» **THE PROBLEM**:
Search the listing below for "Airwave". Copy each matching line.

>>

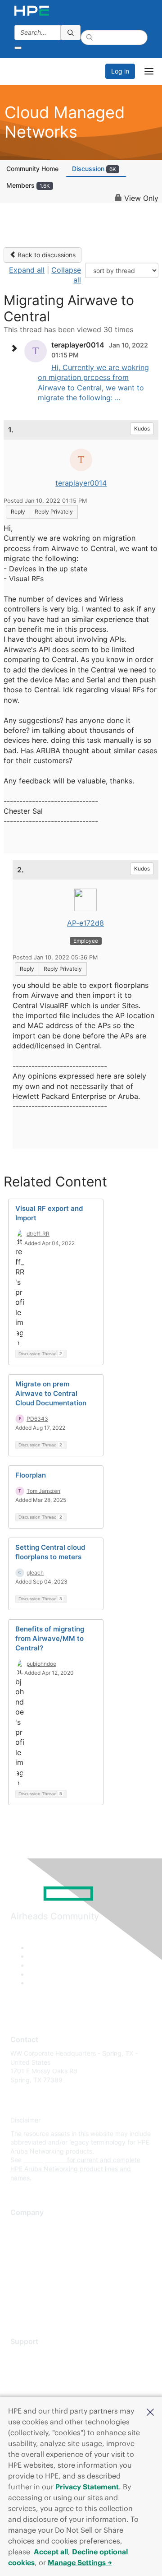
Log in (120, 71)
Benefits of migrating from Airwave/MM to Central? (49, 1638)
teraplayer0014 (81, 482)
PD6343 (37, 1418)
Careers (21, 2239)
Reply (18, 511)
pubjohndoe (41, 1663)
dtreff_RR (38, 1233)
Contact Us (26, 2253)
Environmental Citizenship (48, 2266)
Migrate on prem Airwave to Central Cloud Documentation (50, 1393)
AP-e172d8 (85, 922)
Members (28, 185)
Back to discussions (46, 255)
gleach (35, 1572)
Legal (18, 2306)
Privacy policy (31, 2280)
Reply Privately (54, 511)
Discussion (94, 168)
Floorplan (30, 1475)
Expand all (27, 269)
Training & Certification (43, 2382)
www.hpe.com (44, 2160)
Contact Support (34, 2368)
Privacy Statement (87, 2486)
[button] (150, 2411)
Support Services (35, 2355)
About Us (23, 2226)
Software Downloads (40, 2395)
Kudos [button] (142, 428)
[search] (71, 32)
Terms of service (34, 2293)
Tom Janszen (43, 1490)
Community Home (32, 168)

<<

» **ANSWER TO THIS EXERCISE**:
Benefits of migrating from Airwave/MM to Central? (49, 1638)
Migrate on prem Airwave to Central Cloud Documentation (50, 1393)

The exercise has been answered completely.